建物の状態を正確に把握しておくことが絶対条件となります。

Q2. 大規模修繕工事の計画期間は、何年で策定するのが望ましいですか?

A. 国土交通省のガイドラインでは、長期修繕計画の計画期間は、大規模修繕工事を2回以上含む30年以上とするよう推奨されています。

この計画期間で必要となる修繕費を算出します。

月々の修繕積立金を設定することで、将来の修繕費不足を防ぎます。

計画的かつ安定的に修繕工事を実施することができます。

Q3. 外壁塗装費用の中で、一番高額な項目は何ですか?

A. マンションの外壁塗装工事において、最も高額な費用となるのは、一般的に建物の全面を覆う仮設足場の設置費用です。

高層階になるほど、足場設置の期間や安全対策にコストがかかるため、総額に占める割合が大きくなります。

この費用を抑えるために、弊社では、高所作業に特化した足場なし工法(ロープアクセス)を提案し、コスト削減と工期短縮を実現しています。

Q4. マンションのタイル外壁で「打診調査」が義務化されていると聞きましたが、本当ですか?

A. はい、本当です。建築基準法に基づき、タイルなどの外壁仕上げ材については、10年ごとに全面的な打診調査を含む詳細な調査を実施することが、特定建築物定期調査報告制度によって定められています。

これは、タイルなどの剥落による人身事故を防ぐため、劣化による浮きやひび割れを早期に発見し、補修を行うための重要な義務です。

Q5. 大規模修繕の計画を立てる際、補助金や融資制度は活用できますか?

A. はい、活用できる可能性があります。

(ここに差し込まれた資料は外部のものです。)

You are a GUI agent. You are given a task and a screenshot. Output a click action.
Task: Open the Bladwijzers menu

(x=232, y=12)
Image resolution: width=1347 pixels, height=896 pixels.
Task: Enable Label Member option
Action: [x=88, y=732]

多くの自治体(大阪市含む)や国(住宅金融支援機構など)が、マンションの耐震改修や省エネ性能を向上させる改修工事(断熱改修、窓の改修など)に対し、補助金制度や有利な融資制度を設けています。

これらの制度を活用することで、修繕積立金の負担を軽減し、より高品質な工事を実施することが可能となります。

計画立案の初期段階で、情報収集と申請の検討を行うことが大切です。

Q6. 外壁工事で失敗しないための「見積もり」比較のコツはありますか?

A. 見積もり比較のコツは、単に総額の安さを見るのではなく、「項目ごとの単価」と「使用する材料・塗料のグレード」を比較することです。

「一式」表記が多い見積もりは内容が不透明なため避けるべきです。

また、塗料の種類(シリコン、フッ素など)とメーカー名を明確に記載させます。

保証期間とアフターフォローの内容についても、書面で確認することが重要です。